Skippy the Wonder Dog

When I was a little boy in Houston a cat and a dog lived with us. Lickie the cat was jet black and temperamental, possibly the most catlike cat I ever knew. She wasn’t mean but she wasn’t friendly, either. Other kittens, cats and dogs came and went but Lickie, reaching the ripe age of 21, outlived many of them. She refused to eat anything except Purina #1 canned food.

Skippy came to the family a little before me. Of noble Louisiana breeding and birth, he had a proper name – Squire Skipdale of Nodaway – but he answered to Skippy. I don’t know anything about Wire Fox Terriers beyond what I saw in my ten or twelve years with him, or whether his temperament was standard for the breed, but he was perky without being hyperactive and he didn’t bark too much.
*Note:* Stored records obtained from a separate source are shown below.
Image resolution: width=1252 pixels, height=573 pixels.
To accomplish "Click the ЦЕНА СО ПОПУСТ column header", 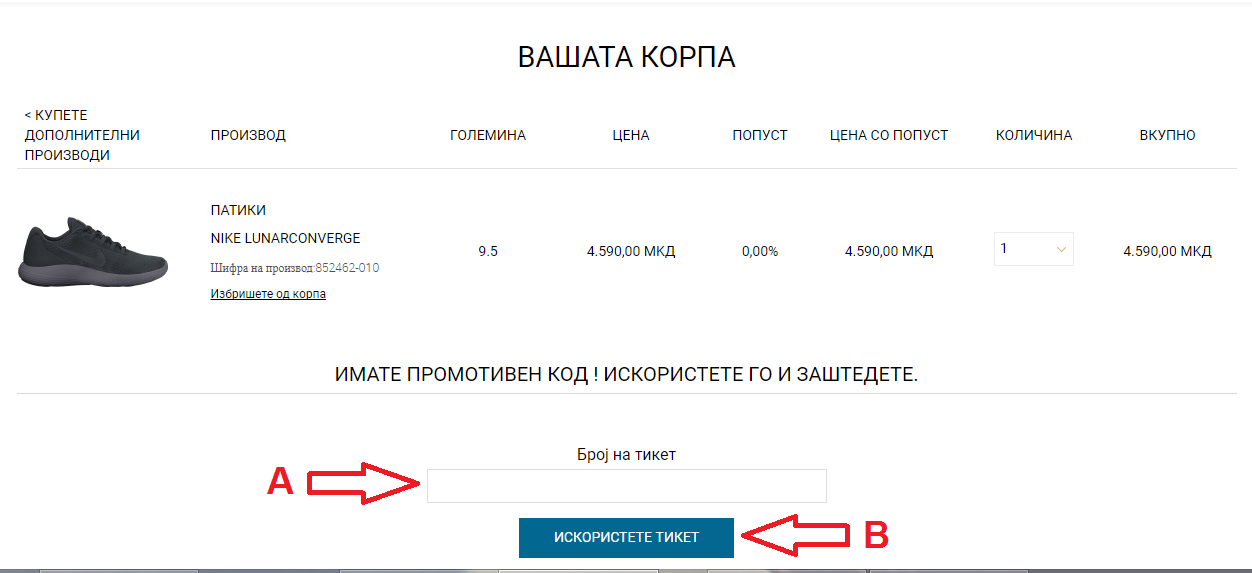I will (889, 135).
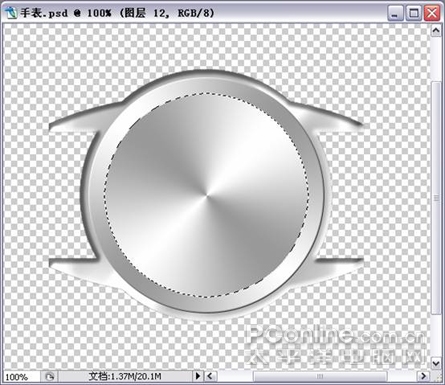Click the workgroup icon in status bar
This screenshot has width=445, height=385.
[x=49, y=376]

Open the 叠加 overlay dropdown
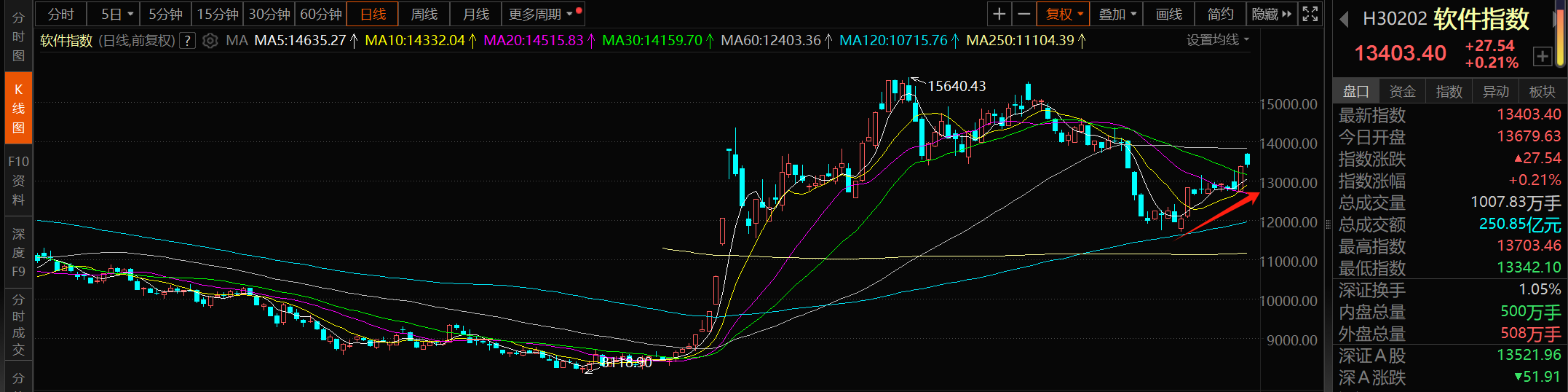1117,14
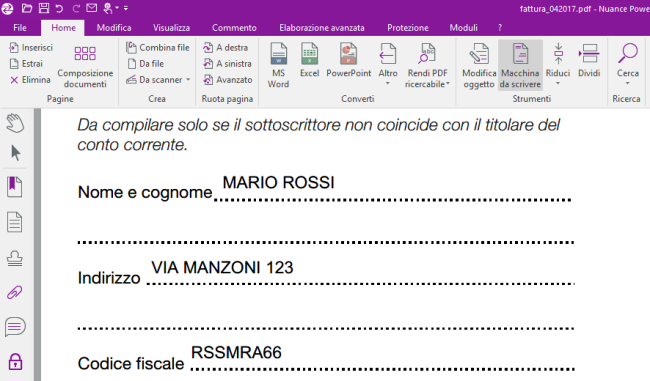Open the Comments panel icon
Viewport: 650px width, 381px height.
pyautogui.click(x=15, y=327)
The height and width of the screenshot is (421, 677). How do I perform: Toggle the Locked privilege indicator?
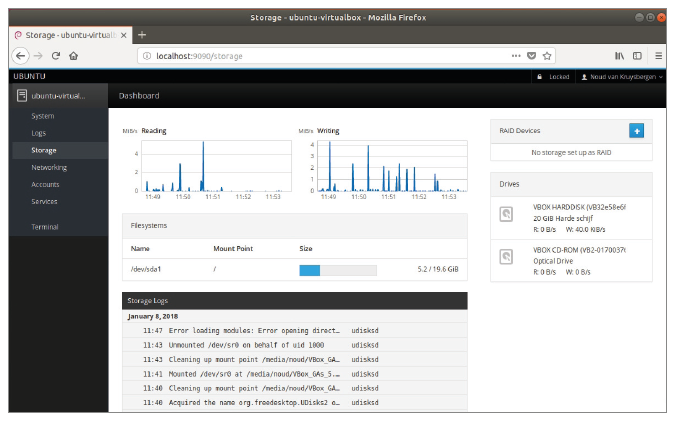[553, 76]
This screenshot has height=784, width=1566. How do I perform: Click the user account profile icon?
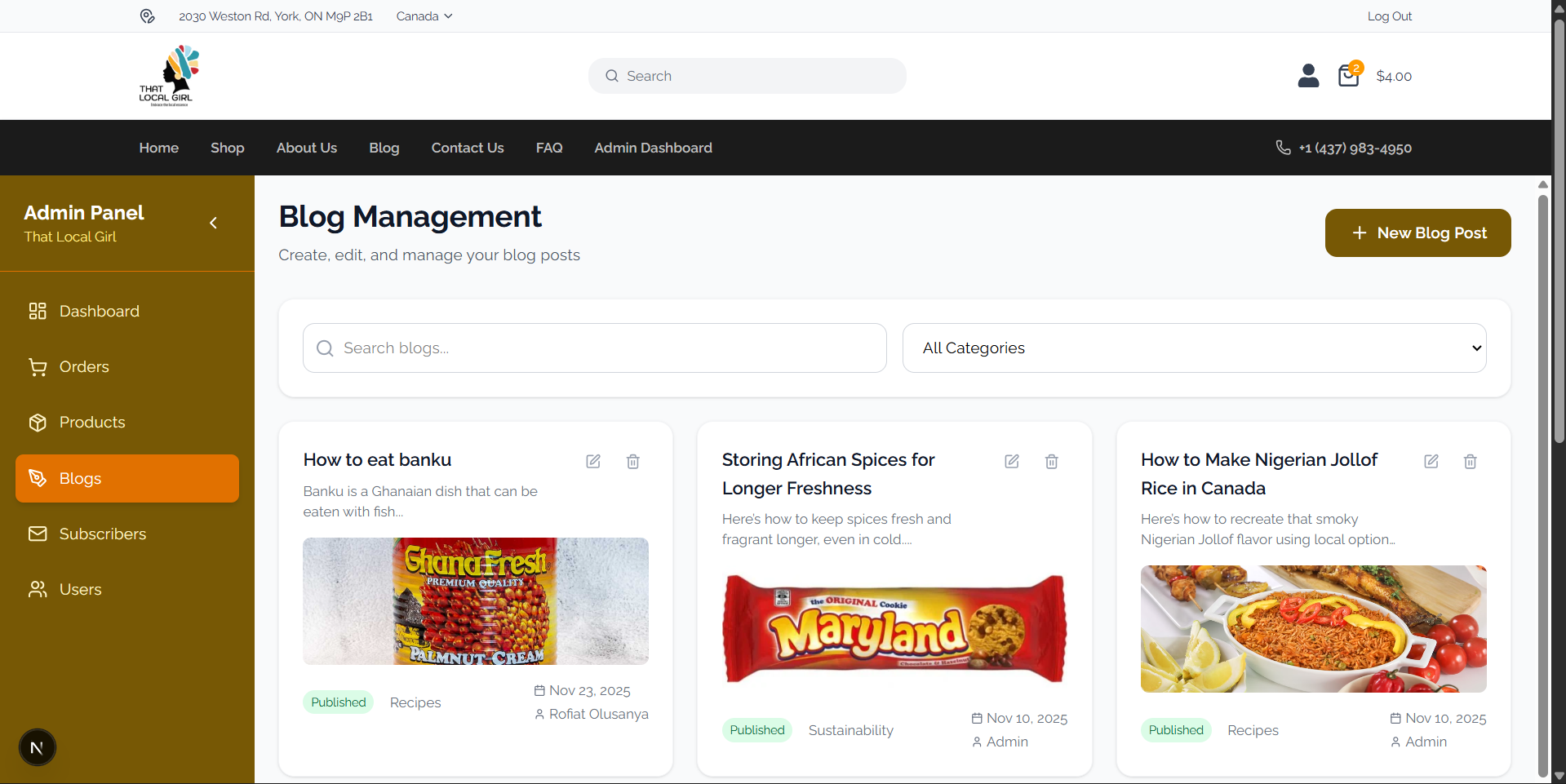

He was smart. He knew the usual commands. He’d beg for food, and when you held your hands open and said “All gone,” he’d go away.
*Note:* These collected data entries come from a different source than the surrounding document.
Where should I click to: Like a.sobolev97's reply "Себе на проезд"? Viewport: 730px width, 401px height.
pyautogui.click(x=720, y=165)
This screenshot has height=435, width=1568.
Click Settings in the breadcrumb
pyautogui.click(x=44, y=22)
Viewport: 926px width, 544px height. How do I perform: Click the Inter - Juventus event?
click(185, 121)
I think our dog’s 12-year lifespan was about normal, but he endured in spite of us. Skippy survived so long despite the fact that every Easter, when much of the world celebrated a beautiful, inspirational story of rebirth, we tried to kill him.

My brother and I had a mom who indulged us with holiday candy. On Christmas we would awake to find stockings full of Hershey’s kisses and Pez dispensers, and on Easter morning the spread of sweets was even more elaborate. Big baskets of green plastic grass held malted milk ball eggs, chocolate eggs, solid chocolate bunnies, hollow chocolate bunnies, marshmallow chickens, jelly beans. Candy, candy, candy. We would gorge ourselves until being dragged out to the car and to church.
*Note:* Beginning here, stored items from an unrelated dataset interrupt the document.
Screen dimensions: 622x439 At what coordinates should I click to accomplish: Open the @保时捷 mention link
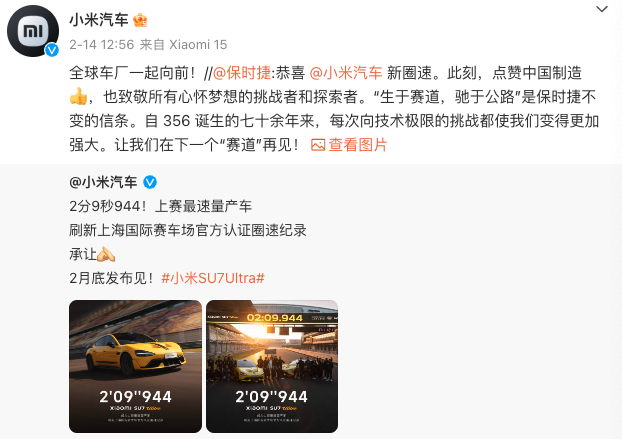coord(242,73)
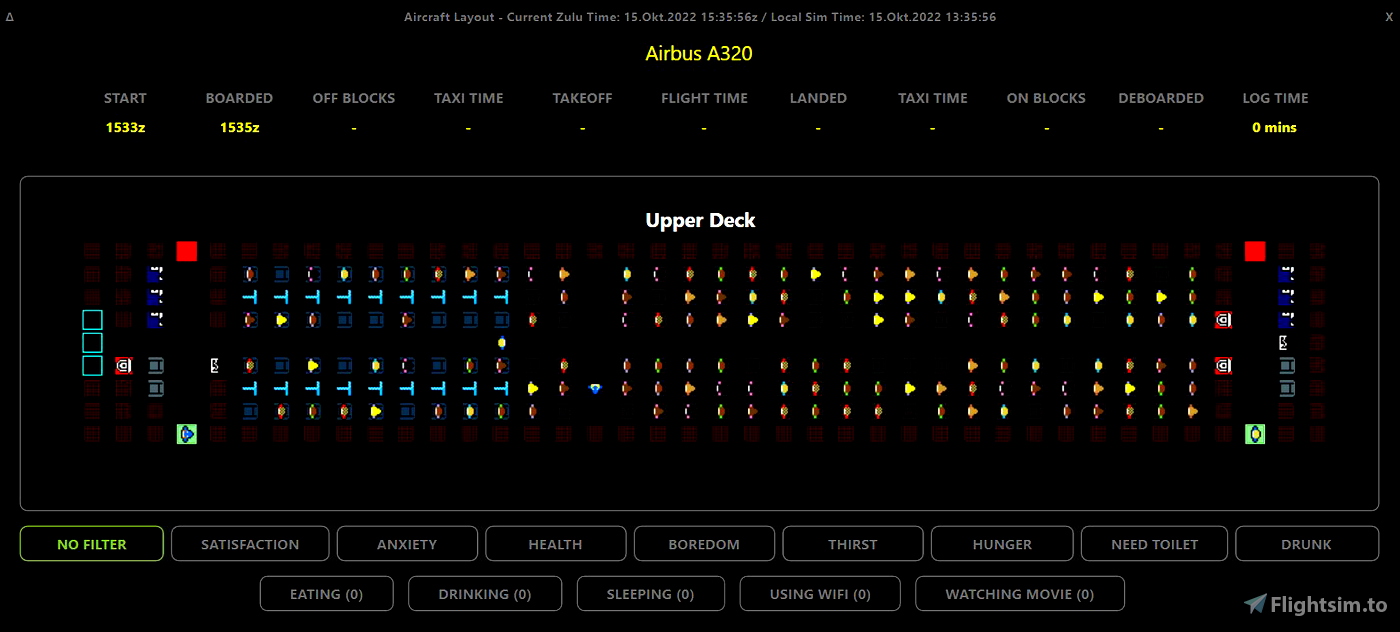The image size is (1400, 632).
Task: Select the red lavatory icon near the front-left galley
Action: click(122, 365)
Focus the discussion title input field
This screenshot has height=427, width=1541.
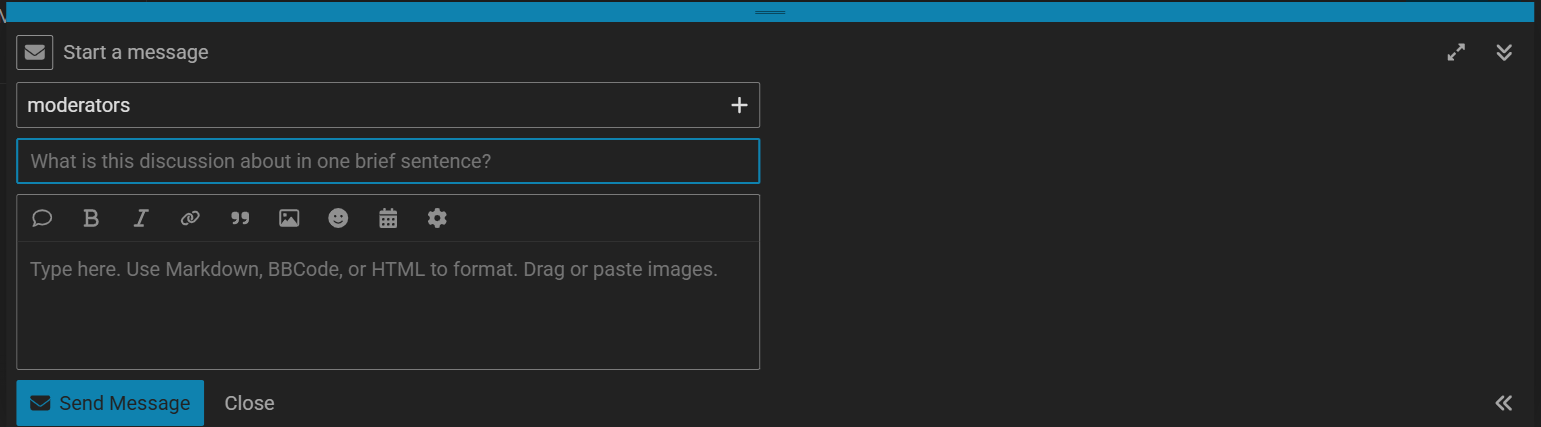pos(388,161)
After church we usually had dinner at our grandparents’ house. We had cousins and sometimes the dinners ran to a dozen people. Often there was ham, or sometimes lamb (which I only learned years later could be served in a color other than gray), and our grandmother Pat liked to put out what she called a relish tray. That confused me because it held black olives out of a can and carrot and celery sticks and little sweet pickles but no relish. Pat was also fond of pickled watermelon rind, which I didn’t love then but for which at this minute I suddenly feel a craving.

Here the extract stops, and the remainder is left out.